Africa has so far been good at containing the virus because they have detected cases early, said Dr. Mary Stephen, Technical Officer at the World Health Organization regional office in Brazzaville, Republic of Congo.

The continent’s numbers are low compared to the U.S., Europe and especially Asia, where the virus originated, but experts and foundations warn that the emergence of COVID-19 on the African continent could be catastrophic given the fragile health systems in several countries.

“From the beginning we knew the continent is at risk,” Stephen told The Associated Press.“The uniqueness of Africa is the fact that one, we have a large population,” she said, adding that the continent’s health systems are “dealing with a lot of other emergencies at the same time,” including Ebola.

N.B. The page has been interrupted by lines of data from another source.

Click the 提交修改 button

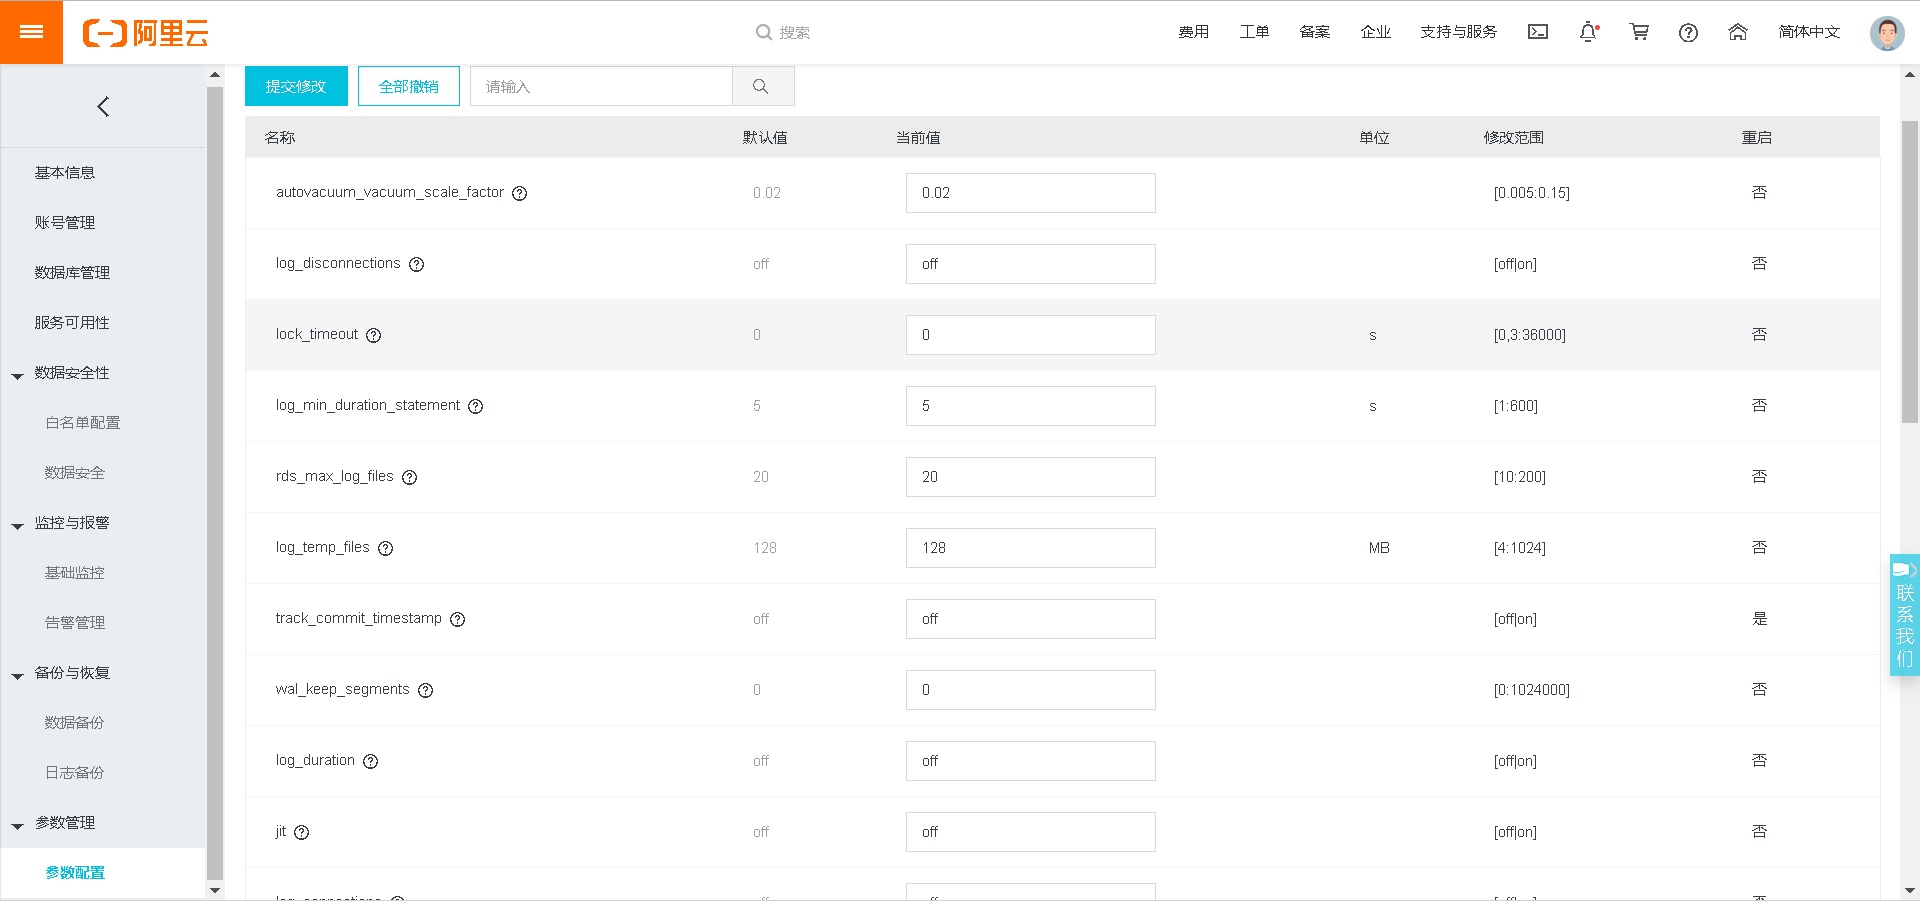(x=296, y=87)
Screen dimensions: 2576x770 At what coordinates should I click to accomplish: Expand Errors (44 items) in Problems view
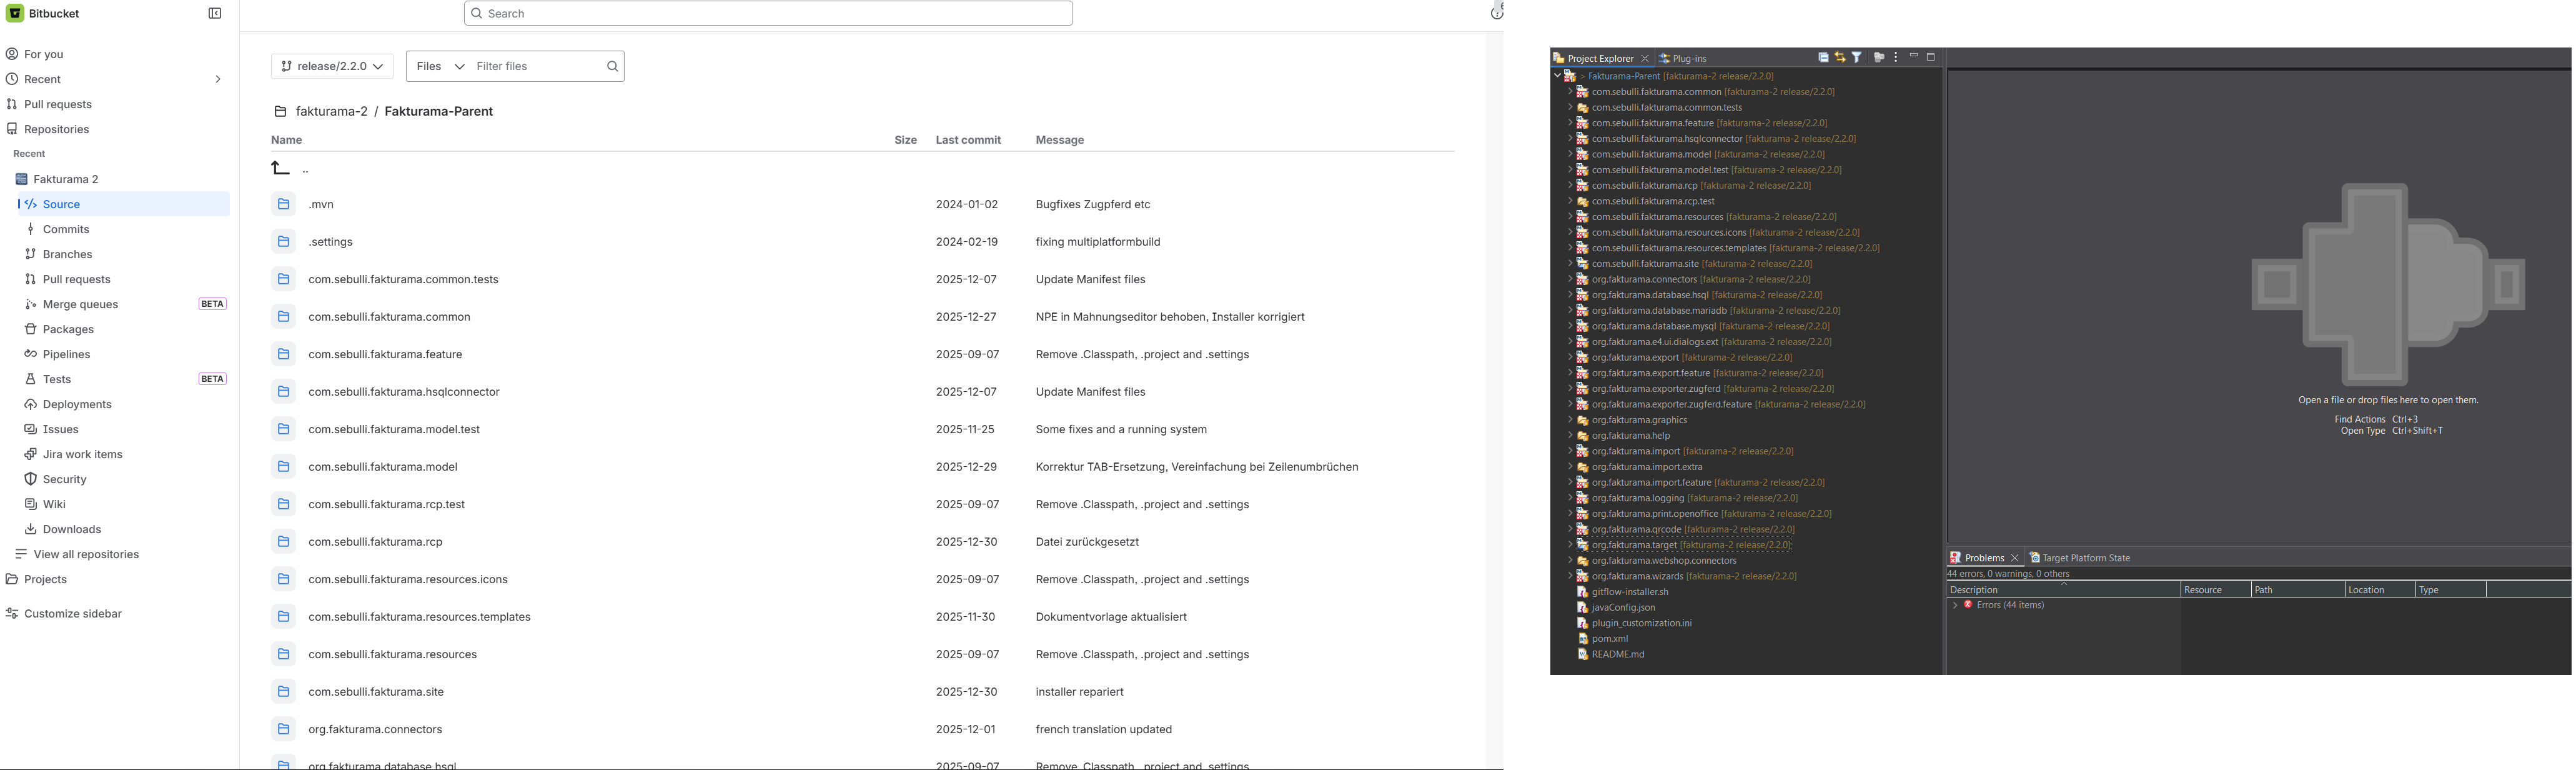[1955, 605]
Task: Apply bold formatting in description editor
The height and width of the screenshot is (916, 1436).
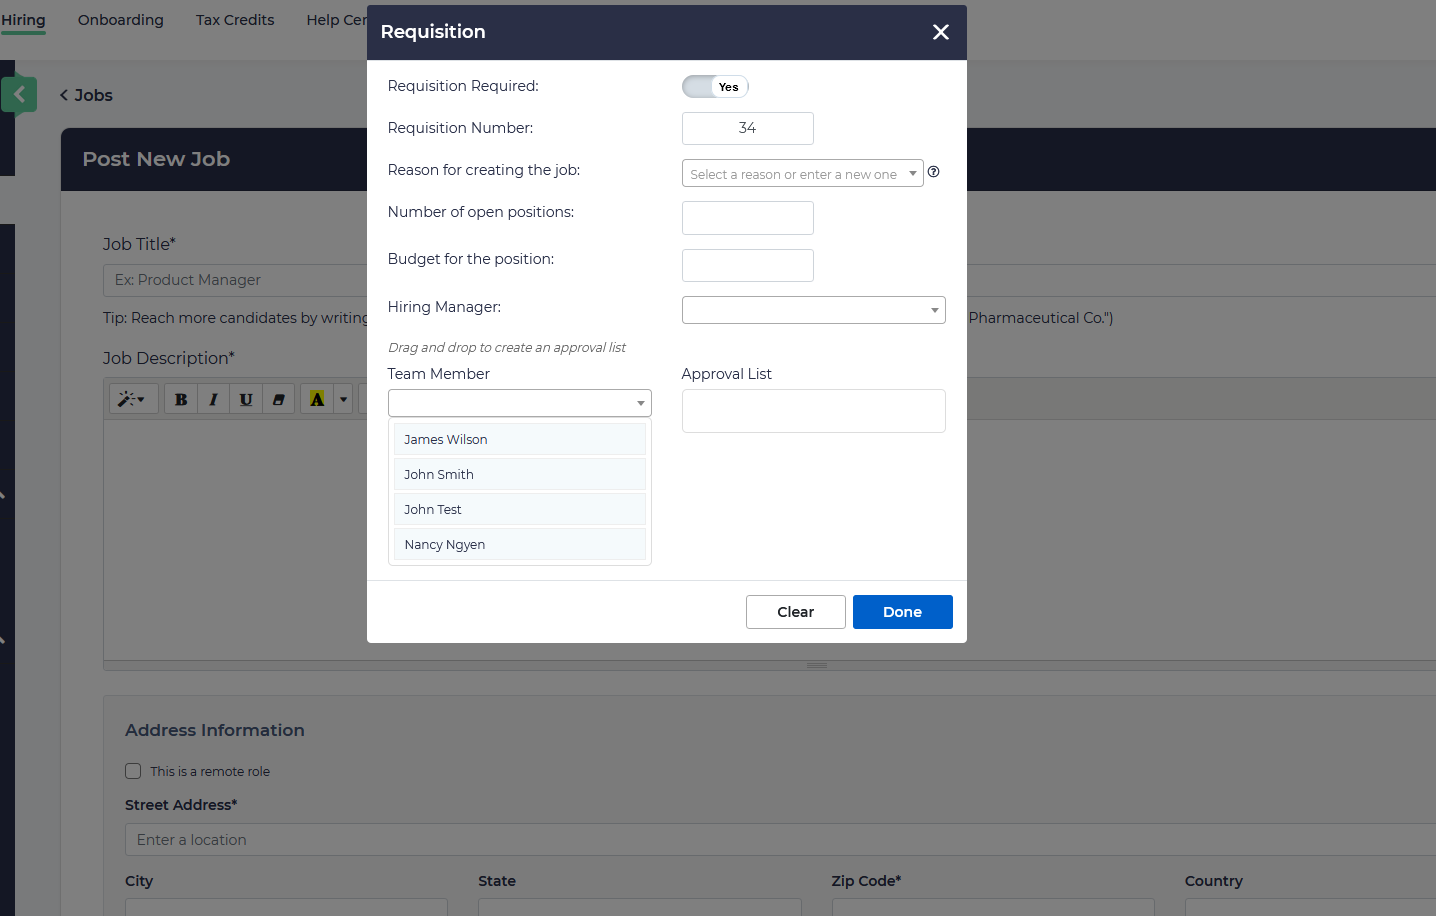Action: point(181,400)
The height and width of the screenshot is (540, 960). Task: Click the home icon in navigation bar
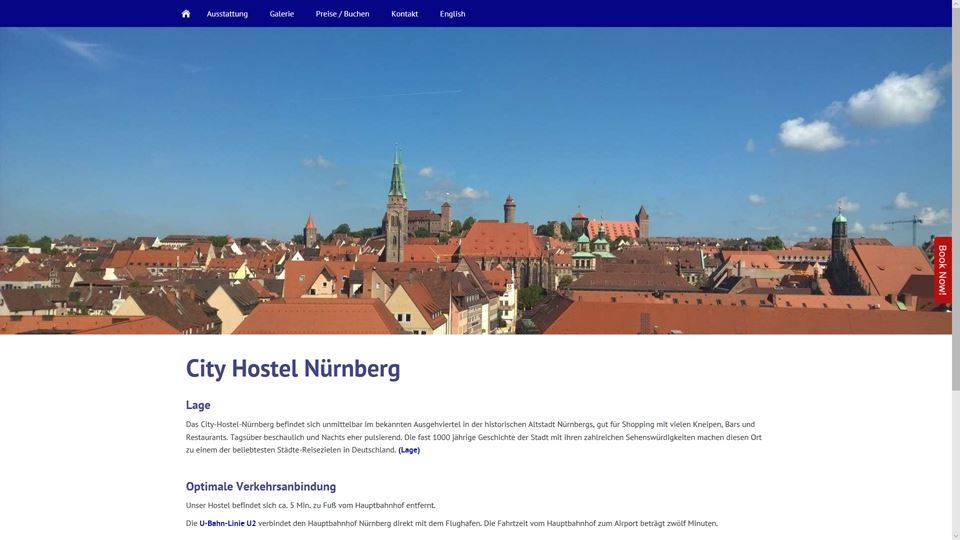[186, 14]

The goal is to detect cases quickly, isolate and manage them, she said. “We want to prevent community transmission,” she said.

The vast majority of people recover from the new virus. The number of COVID-19 cases worldwide has surpassed 120,000, and 60,000 people have already recovered. According to the World Health Organization, people with mild illness recover in about two weeks, while those with more severe illness may take three to six weeks to recover.

Africa’s hospitals may not be adequately prepared to care for large numbers of people who may need intensive care and ventilators, say health experts.

At the start of the outbreak only two African countries had the capacity to test for COVID-19 and now 43 countries have laboratories to detect cases, according to the Africa CDC, based in Addis Ababa, Ethiopia. It says all the labs have kits to carry out 100 to 200 tests. The WHO and CDC are prepared to provide additional kits for 1,000 tests to any country reporting a case.

Communication has been essential, according to WHO’s Stephen, who said that media and social media attention have helped.

“The governments have also been very transparent,” and have reported cases as soon as they are detected, she said.

Several African governments have already closed borders, including Chad and Gabon, or have suspended official travel.

The most likely reason Africa has such a low number of cases is because of the low volume of contact between the continent and the world, including less planes and people coming here, said Augustin Augier, executive director of the non-governmental organization, the Alliance for International Medical Action, known as ALIMA.

However, he warned, it’s only a matter of time until Africa catches up in cases and the result could be a higher mortality rate.

“The worries are very high because in a certain number of countries, particularly in sub-Saharan Africa, the health systems are already weak … so if the outbreak is happening as well in these areas, we can expect a much higher mortality rate than in Europe or Asia,” he said.

Despite all the preparations being made by governments, “the most serious cases will not have access to the people and quality of care that they deserve and could expect elsewhere,” he said. “At one point this crisis will endanger the capacity of humanitarian and relief organizations.”

More importantly, a global strategy needs to be found, he stressed, saying that if it hits hard in Africa, it will only circle back to the U.S. and Europe.

Dr. Jean-Jacques Muyembe, who has headed Congo’s response to Ebola, warned that even with preparation COVID-19 presents major challenges.

If the virus spreads locally and circulates in in places like Congo where there are not as many prevention methods, “we’re going to face huge problems.”

“It would be a mistake to minimize the disease … we must take this very seriously and do everything so that the chains of transmission are known so that we stop its expansion.”